The Kalnik takes its source from the Tolev Spring at an altitude of 677 m, on the southern foothills of the Mikrene Heights of the fore-Balkan, some 1.5 km north of the village of Borima. Throughout its whole course the river flows westwards with a slight deviation to the north in a wide valley between the Mikrene Heights to the north and the Vasilyovska Mountain to the south. It flows into the Vit at an altitude of 250 m at the Boaza locality, south of the village of Peshterna.

Its drainage basin covers a territory of 263 km^{2} or 8.2% of the Vit's total.

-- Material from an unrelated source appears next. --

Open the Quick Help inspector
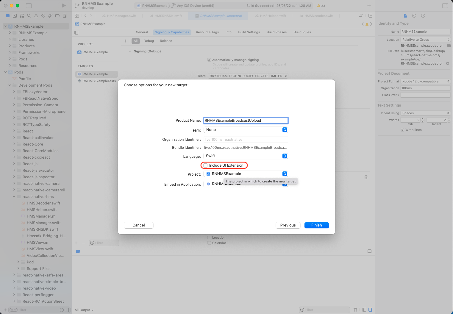Screen dimensions: 453x314 423,15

The Kalnik has rain, snow and karst spring feed with high water in April–June and low water in July–October. The average annual discharge is 0.96 m^{3}/s.

== Settlements and economy ==
The river flows entirely in Lovech Province. There are three villages along its course: Staro Selo in Troyan Municipality, Vasilkova Mahala in Slavshtitsa, Ugarchin Municipality and Balgarski Izvor in Teteven Municipality. Its waters are utilized for irrigation. The Sopot Reservoir with a volume of 61.8 million m^{3} is located in its upper course.

There are two roads of the national network through the Kalnik valley, a 12.3 km stretch of the first class I-4 road Yablanitsa–Veliko Tarnovo–Varna between Boaza and the village of Sopot, Lovech Province, and a 16 km section of the third class III-402 road Sopot–Troyan between Sopot and Staro Selo.